Generate gradients, shades, palettes — check contrast, convert between color spaces. All running locally.

About these color tools

This page collects utilities for the color decisions that come up in product design and front-end work — checking whether a foreground passes contrast against a background, generating a full palette from a brand color, converting a value between hex, RGB, HSL, and OKLCH, and finding harmonious accent colors that work alongside a base. They are aimed at designers, developers, and anyone who has had to ship a UI that needs to look right and meet accessibility requirements.

What is on this page

The tools group around four jobs.
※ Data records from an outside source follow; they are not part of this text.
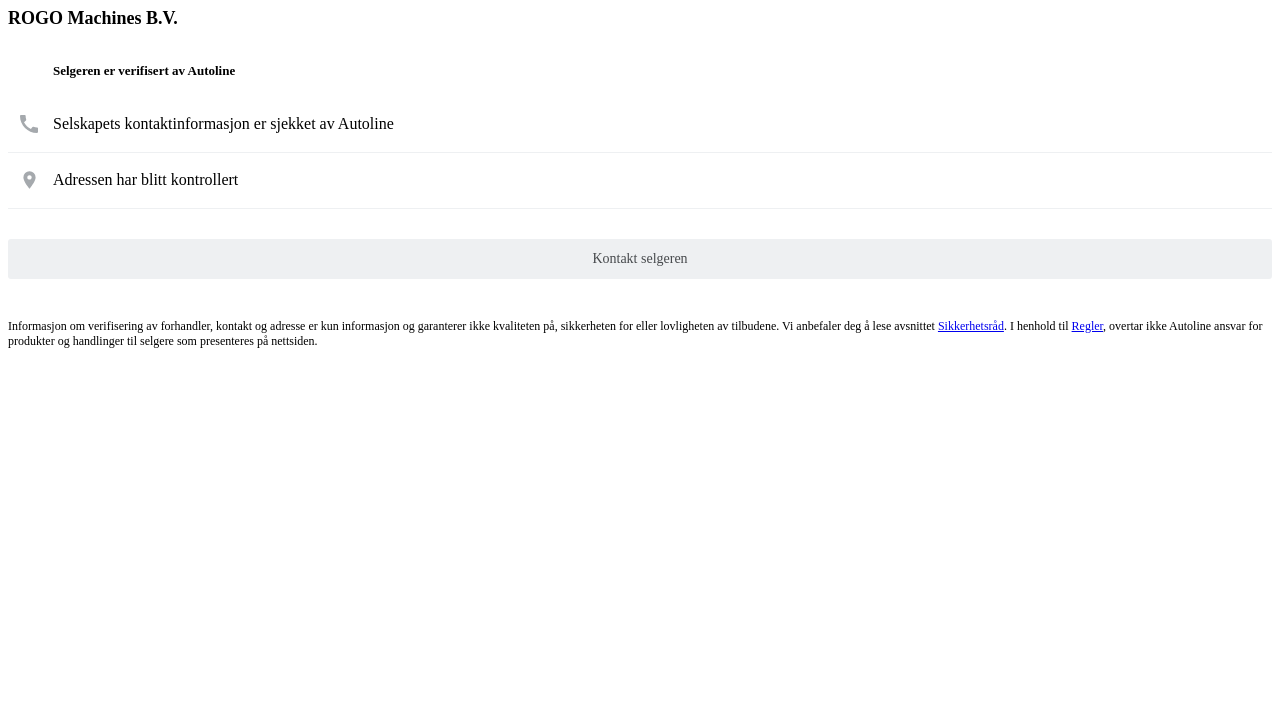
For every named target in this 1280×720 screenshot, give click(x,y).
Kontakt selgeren (639, 258)
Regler (1088, 326)
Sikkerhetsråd (971, 326)
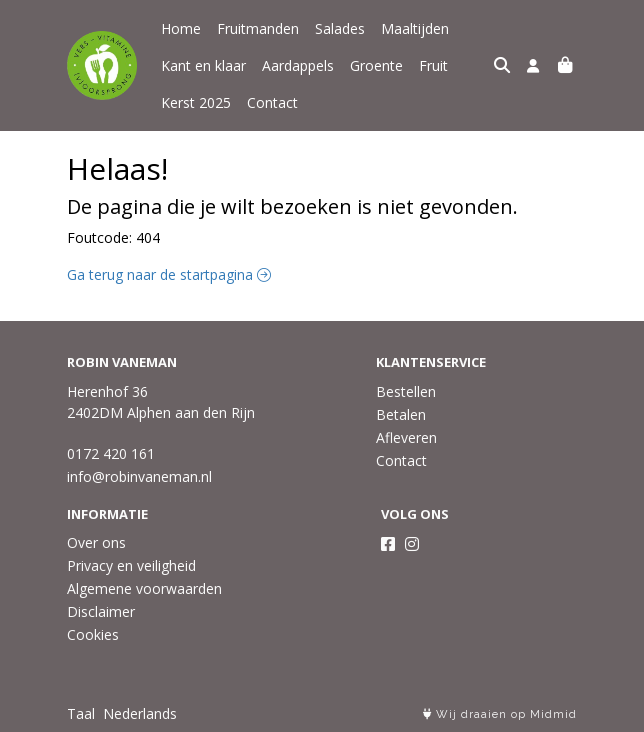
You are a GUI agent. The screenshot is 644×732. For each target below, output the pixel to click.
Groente (376, 65)
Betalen (401, 414)
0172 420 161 (111, 453)
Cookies (93, 634)
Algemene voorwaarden (144, 588)
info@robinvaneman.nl (139, 476)
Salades (340, 28)
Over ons (96, 542)
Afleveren (406, 437)
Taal (81, 713)
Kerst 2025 (196, 102)
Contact (272, 102)
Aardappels (298, 65)
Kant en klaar (203, 65)
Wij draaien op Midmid (500, 714)
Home (181, 28)
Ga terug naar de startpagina (169, 274)
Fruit (433, 65)
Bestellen (406, 391)
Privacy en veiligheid (131, 565)
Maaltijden (415, 28)
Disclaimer (101, 611)
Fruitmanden (258, 28)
Accessibility tools answer whether a combination will work — the contrast checker computes the WCAG ratio between two colors and tells you whether it passes AA or AAA for normal and large text, the standard most teams target. Conversion tools move a single color between formats — the color converter reads hex, RGB, HSL, HSV, CMYK, and OKLCH, useful when one tool exports in one format and your code expects another. Palette tools produce sets of related colors from a starting input — the color shades generator builds the lighter and darker steps you need for hover states, borders, and surfaces, and the palette generator creates a full multi-color set you can drop into a design system. Harmony tools find colors that pair well with a base — the harmony generator outputs complementary, analogous, triadic, and split-complementary schemes from a single seed.

Which to use when

Use the contrast checker before locking in a text color over a background — it is the fastest way to catch an accessibility failure during design rather than during audit. Use the shades generator when you need a coherent scale for a single brand color (50 through 900, in Tailwind's convention). Use the harmony generator when you have a primary and need an accent or a secondary that does not clash. Use the converter when copying a value out of a design file and into CSS, or when working in OKLCH for perceptual uniformity.

Privacy

All color tools on this page run in your browser. Color values you enter, palettes you generate, and any exports stay on your device — nothing is uploaded, logged, or stored on any server.